TASK OBJECTIVE
Could you transcribe exactly the lines from the one containing "This screenshot has" through the end of the listing below, both included, but none of the pictures?

Start of Block

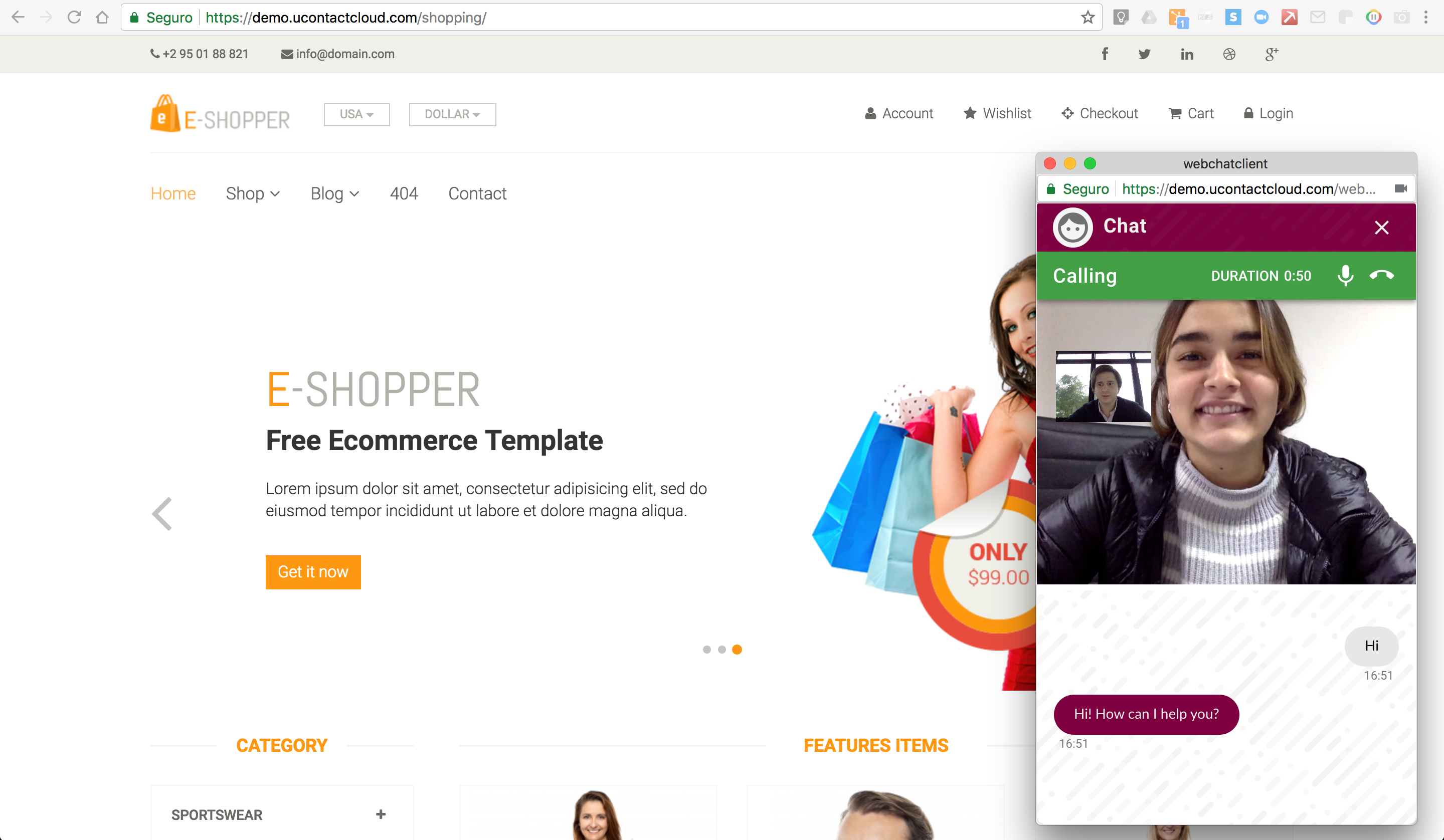Click the self-view video thumbnail
The image size is (1444, 840).
pos(1103,386)
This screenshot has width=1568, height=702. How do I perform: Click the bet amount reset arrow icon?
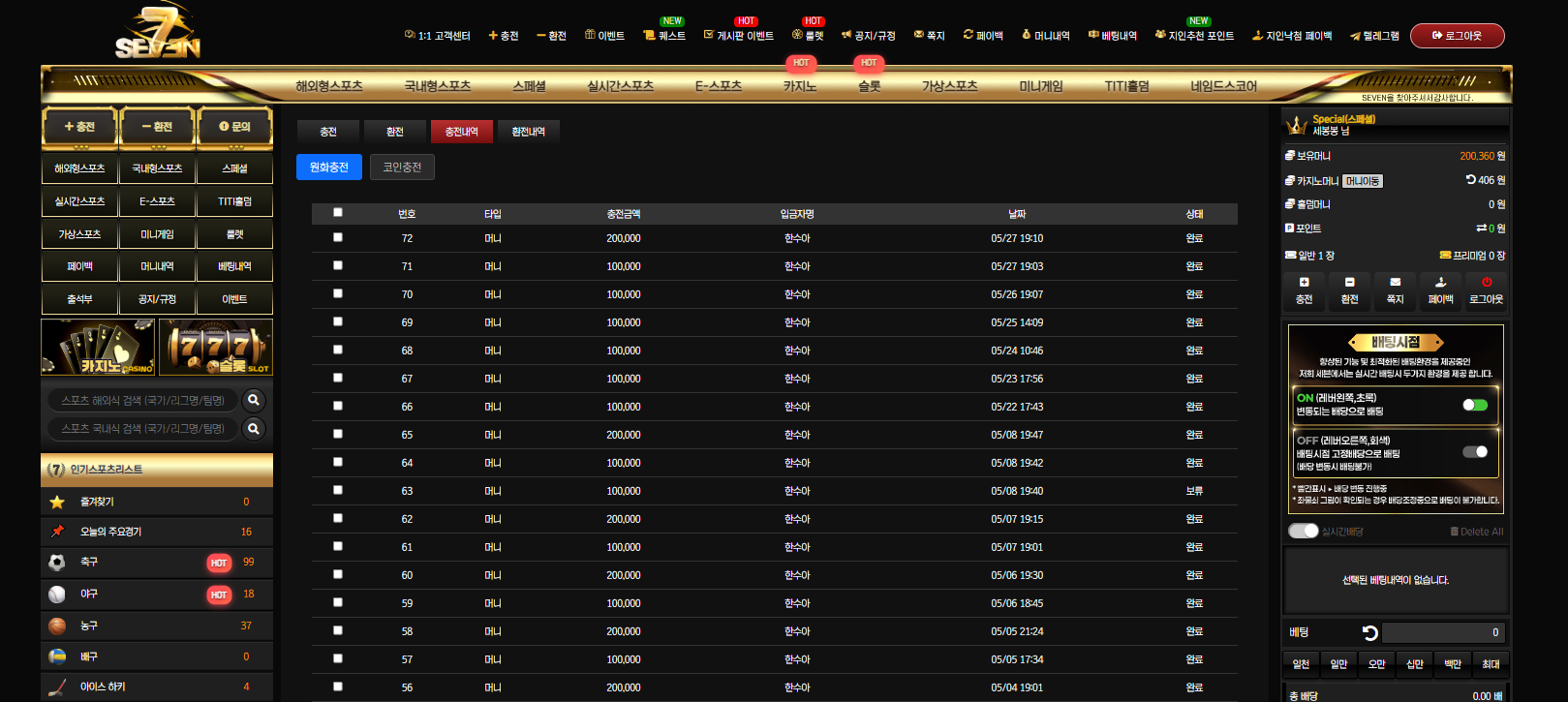1369,632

End of Block

RESPONSE TO THE TASK
This screenshot has width=1568, height=702. How do I perform: Click the bet amount reset arrow icon?
1369,632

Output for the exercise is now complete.